In addition to the height/weight preference, some other age-old patterns seem to be in full effect. Men tend to value looks and youth (often conflating the two) and women tend to value a man’s financial success.

So though I wasn’t surprised about how and why people fudged their stats, there was one finding in the article that did really surprise me;  online daters overwhelmingly avoided sharing their political beliefs in their profiles. In fact, as Stephanie Rosenbloom points out in the article, online daters were more willing to admit to being overweight than to their politics. Presumably this was because they didn’t want to alienate potential mates with conflicting or differing political beliefs. Interestingly, people don’t have the same reservation about admitting their religious beliefs. I suppose that’s because people feel it important to share the same religious beliefs with their romantic partner. Aren’t political beliefs a fairly important aspect to one’s personality as well?
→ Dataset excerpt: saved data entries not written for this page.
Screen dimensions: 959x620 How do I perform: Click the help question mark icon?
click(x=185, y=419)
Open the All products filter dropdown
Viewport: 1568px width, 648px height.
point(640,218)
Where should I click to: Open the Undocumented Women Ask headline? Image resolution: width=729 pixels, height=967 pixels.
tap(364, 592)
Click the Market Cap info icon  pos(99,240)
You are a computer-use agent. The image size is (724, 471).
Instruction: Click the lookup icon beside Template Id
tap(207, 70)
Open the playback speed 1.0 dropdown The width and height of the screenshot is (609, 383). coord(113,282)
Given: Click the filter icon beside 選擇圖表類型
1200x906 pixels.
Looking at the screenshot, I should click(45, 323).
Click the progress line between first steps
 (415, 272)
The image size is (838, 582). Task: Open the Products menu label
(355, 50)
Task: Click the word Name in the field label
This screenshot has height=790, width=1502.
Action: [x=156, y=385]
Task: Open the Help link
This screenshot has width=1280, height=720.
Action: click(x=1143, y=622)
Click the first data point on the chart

Opposites may attract, but study after study has shown that couples who have similar values last. Of course, values and political beliefs are not synonymous – one can share values – such as prioritizing family or how one manages finances – while belonging to different political parties. Once upon a time, the example of how a couple could have a long, successful marriage from either ends of the political spectrum would have been Arnold Schwarzenegger and Maria Shriver. We all saw how well that turned out.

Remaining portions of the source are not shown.